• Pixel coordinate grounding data
________________
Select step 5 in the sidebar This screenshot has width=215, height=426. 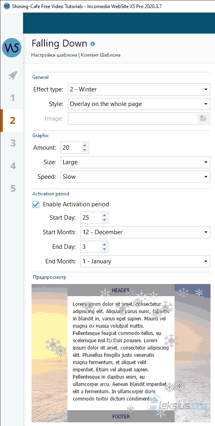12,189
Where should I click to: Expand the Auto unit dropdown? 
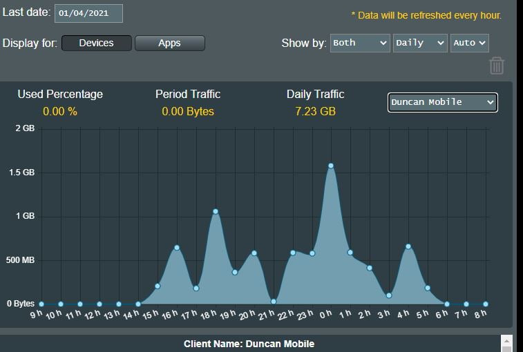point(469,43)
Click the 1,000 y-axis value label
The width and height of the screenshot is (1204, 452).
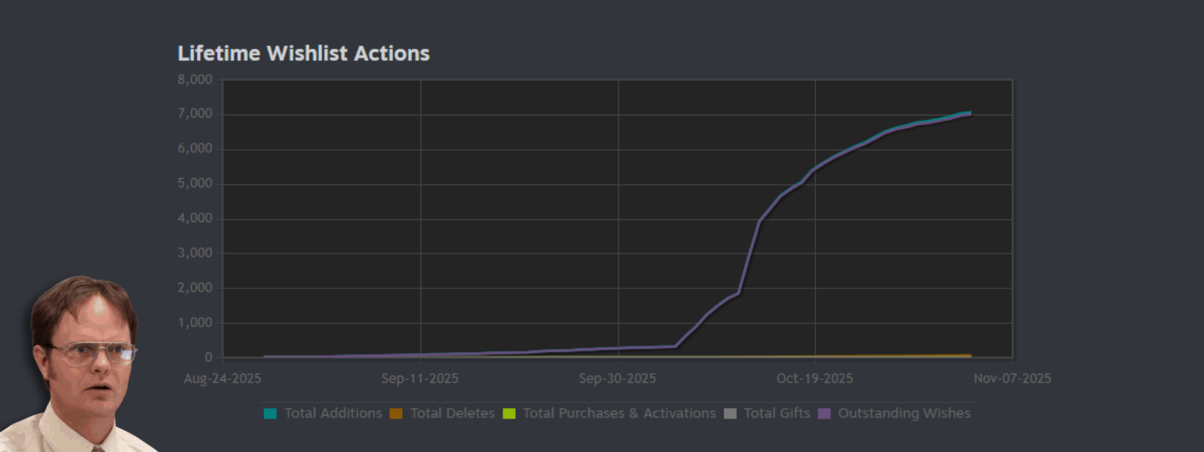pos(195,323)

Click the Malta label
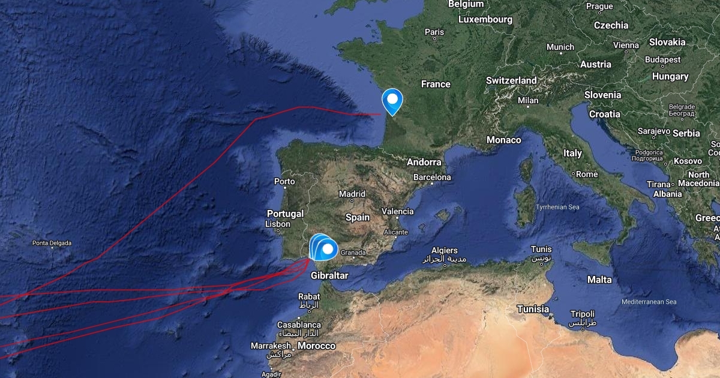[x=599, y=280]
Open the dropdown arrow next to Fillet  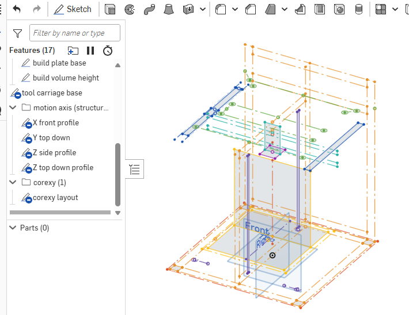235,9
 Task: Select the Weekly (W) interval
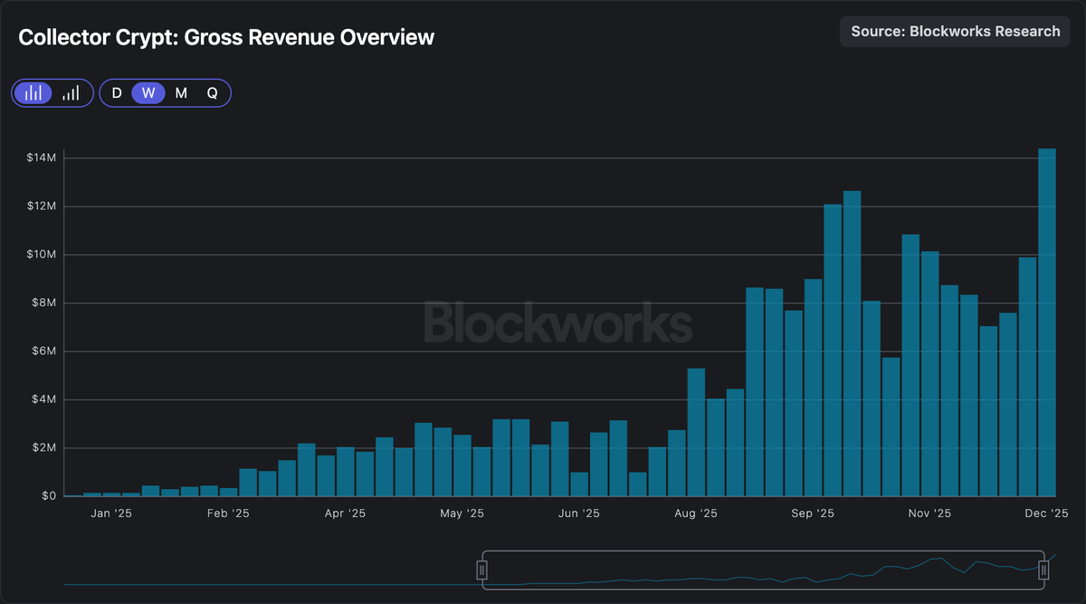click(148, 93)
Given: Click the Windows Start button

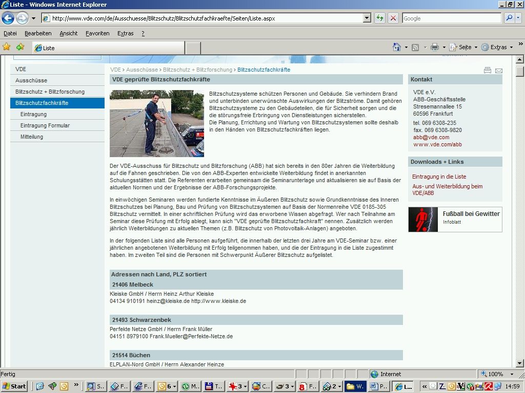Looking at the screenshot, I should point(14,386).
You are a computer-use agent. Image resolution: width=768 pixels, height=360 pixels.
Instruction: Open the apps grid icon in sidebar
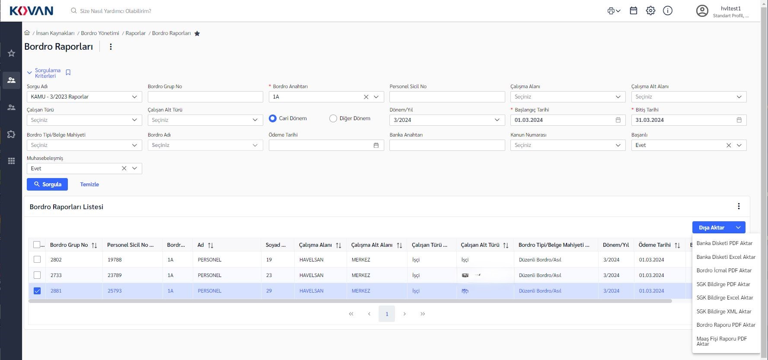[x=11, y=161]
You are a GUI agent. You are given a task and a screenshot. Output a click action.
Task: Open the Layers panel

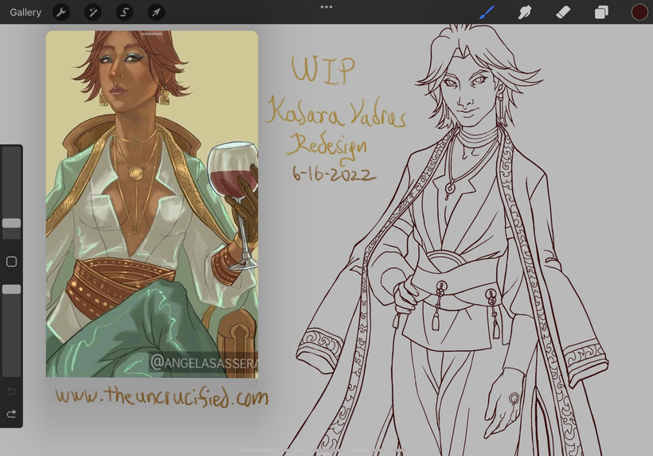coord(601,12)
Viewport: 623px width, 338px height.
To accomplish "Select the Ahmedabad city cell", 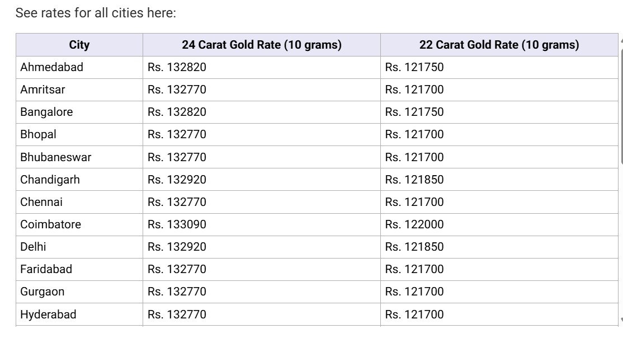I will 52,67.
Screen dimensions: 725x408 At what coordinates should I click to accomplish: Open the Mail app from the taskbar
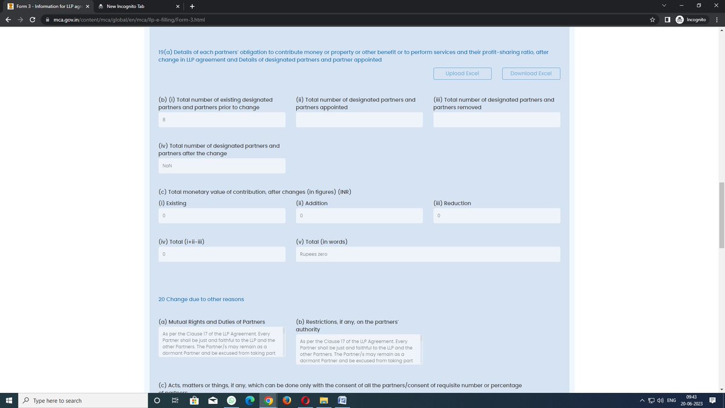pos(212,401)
________________
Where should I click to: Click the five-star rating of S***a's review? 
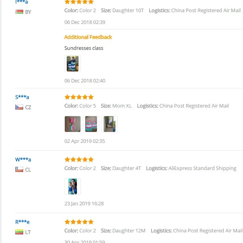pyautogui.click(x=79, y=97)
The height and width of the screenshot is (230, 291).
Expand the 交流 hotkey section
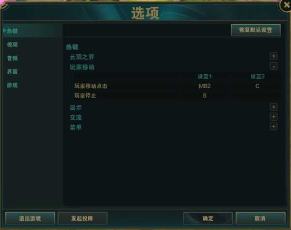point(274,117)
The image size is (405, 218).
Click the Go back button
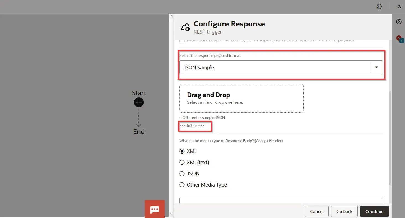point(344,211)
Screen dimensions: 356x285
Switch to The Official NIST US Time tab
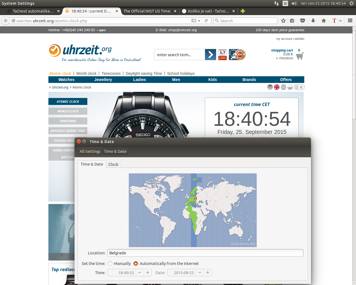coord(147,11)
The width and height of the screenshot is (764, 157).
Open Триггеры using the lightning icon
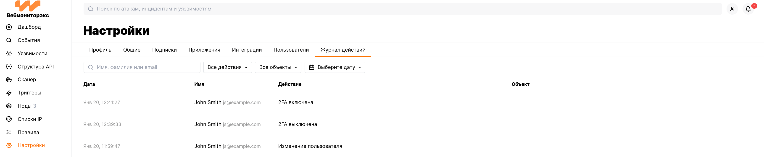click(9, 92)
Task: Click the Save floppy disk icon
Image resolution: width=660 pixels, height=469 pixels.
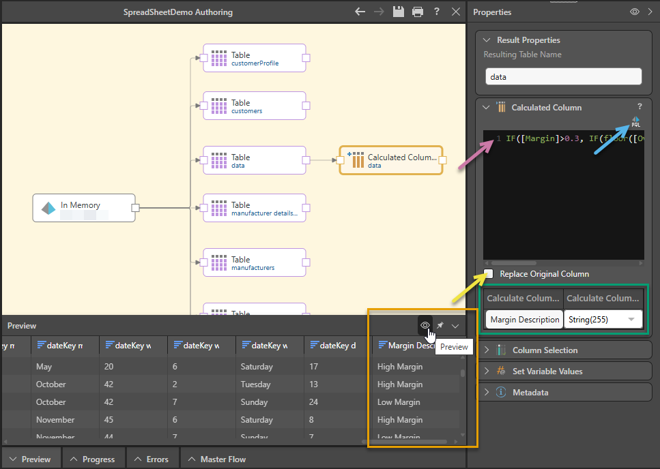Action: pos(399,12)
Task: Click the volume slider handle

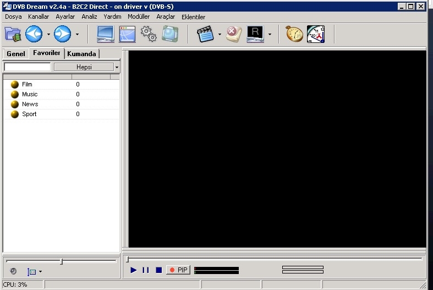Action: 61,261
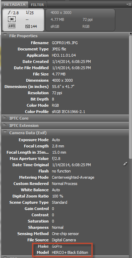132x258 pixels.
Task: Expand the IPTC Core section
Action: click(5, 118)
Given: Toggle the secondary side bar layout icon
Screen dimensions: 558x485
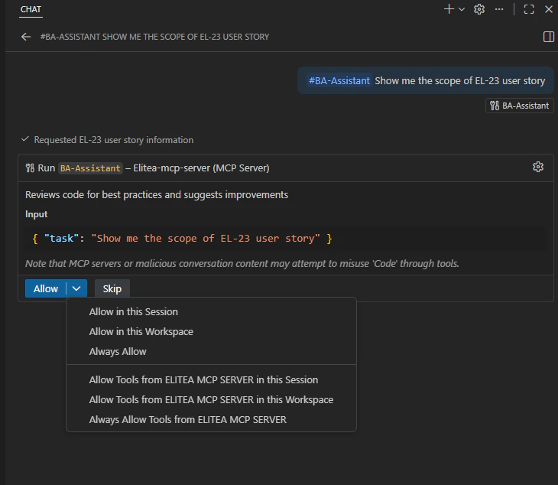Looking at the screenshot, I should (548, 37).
________________
• TASK REQUIREMENTS
Find the lines in the data that include "agent", then copy each of them.

• RESPONSE BOX
You are a computer-use agent. Image resolution: width=768 pixels, height=360 pixels.
You are a GUI agent. You are given a task and a screenshot. Output a click action.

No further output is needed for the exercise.